Le projet CFC a permis en effet d’améliorer la production du fonio notamment par le développement et l’équipement matériel de transformation post-récole du fonio “L’équipement qui a été conçu et qui est vraiment fonctionnel aujourd’hui est le décortiqueur blanchisseur GMBF c’est-à-dire Guinée, Mali, Burkina Faso, France. Il se trouve au niveau de beaucoup de producteurs”, dit-elle.

Les deux autres projets sur lequel l’institut a travaillé à savoir le projet Inco-Fonio et aval fonio se sont accentués sur l’amélioration des techniques de transformation et de stabilisation du fonio tout en boostant la production.



Plus de 100 tonnes exportées par an

L’Ucodal est l’une des bénéficiaires du projet aval fonio. Dans la mise en œuvre dudit projet sous régional elle a reçu le prototype de desableuse de fonio.

A l’unité, le produit pré décortiqué reçu est d’abord acheminé dans le magasin de matière première nouvellement construit. Ici, il est criblé et trillé avant d’être transporté dans la laveuse. L’appareil dessable la matière de son sable à 80 % voire 99 % de son sable. Ce processus est ensuite acheminé par les femmes. Après le produit est égoutté et étuvé à la vapeur avec des séchoirs solaires et à gaz avant mis en sachet.

Les longues journées de lavage et dessablage de Mme Yattara Awa Coulibaly sont maintenant dédiées au contrôle du produit fini dans les sachets avant leur fermeture.

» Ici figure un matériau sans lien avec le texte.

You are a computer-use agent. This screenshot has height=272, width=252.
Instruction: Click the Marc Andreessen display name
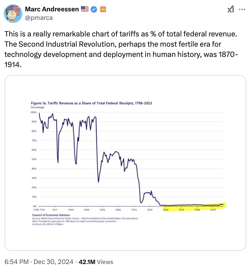pos(52,9)
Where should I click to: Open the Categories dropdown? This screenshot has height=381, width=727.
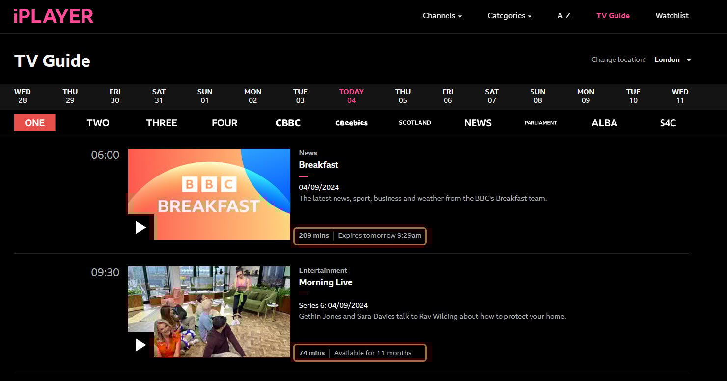pos(509,15)
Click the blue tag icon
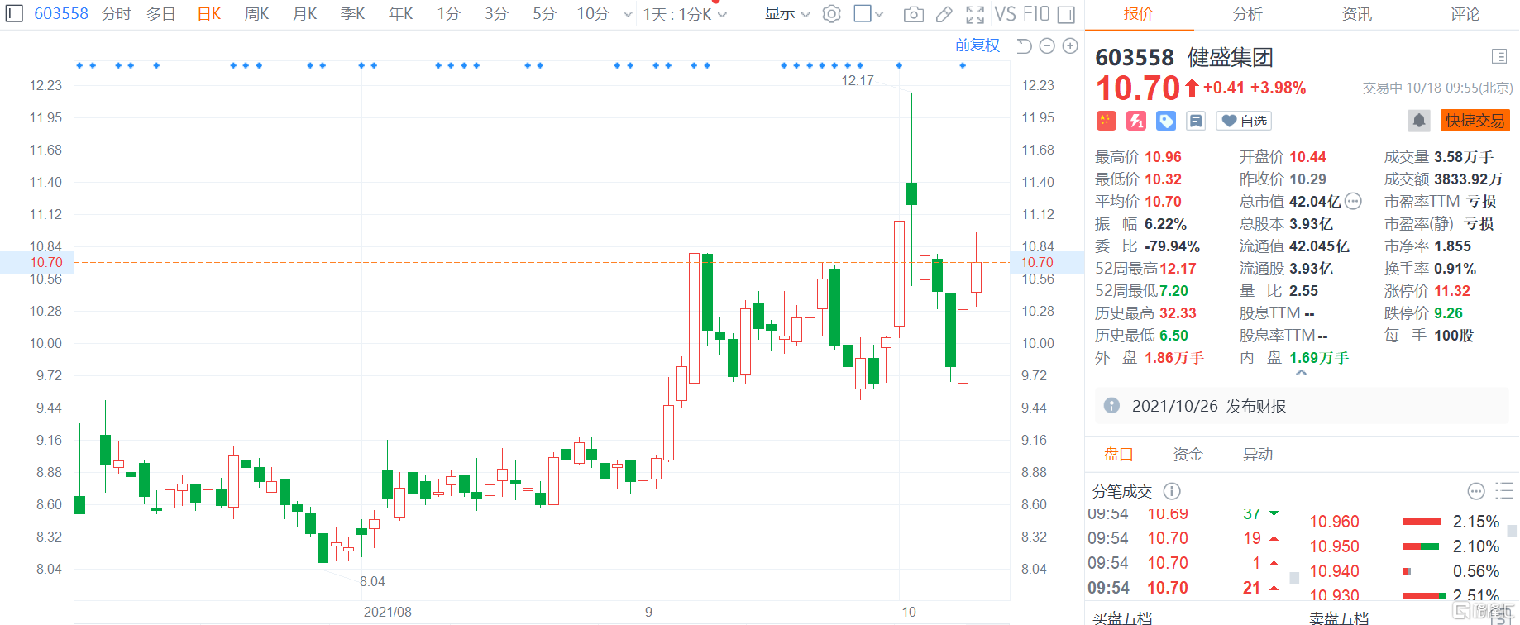The image size is (1520, 625). point(1166,122)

Un travail minutieux qu’elle a appris à faire durant ses vingt ans de services à l’unité. L’employée inspecte une dernière fois le sachet de 906 G posés sur la balance, “C’est correct” murmure-t-elle concentrée.

La réception de l’appareil a beaucoup contribué à booster leur activité reconnait la promotrice. De 20 kg l’unité au fil des années l’unité se voit traiter au minimum 500 kg par jour. “C’est le jour où on n’a rien fait sinon on peut aller jusqu’à une tonne par jour. On est toujours handicapé parce que la capacité des machines est limitée. Il nous faut plus de machines”.

Ce changement a aussi un impact sur la quantité de produits finis destinés à l’exportation. La société dit exporter 100 à 120 tonnes de fonio précuit par an aux Etats-Unis, France, Espagne et au Sénégal…

Dans sa nouvelle ligne directrice, l’unité s’est lancée un nouveau challenge : faire uniquement du fonio bio



Besoins des petites et moyennes entreprises

Si un goulot d’étranglement important a été levé aujourd’hui dans le processus de la transformation de fonio, deux grands défis majeurs se posent au Mali encore estime la chercheure de l’IER. “On doit mettre en place un dessableur miniaturisé qui peut correspondre aux besoins des petites et moyennes entreprises. Il faut essayer de valoriser davantage le fonio au Mali. C’est vrai que le fonio précuit en “Djouka” est le produit phare du Mali, mais on peut faire d’autres produits à valeur nutritionnelle assez riches à base du fonio qui peuvent intéresser le Mali aussi bien que les pays de la région et l’international”.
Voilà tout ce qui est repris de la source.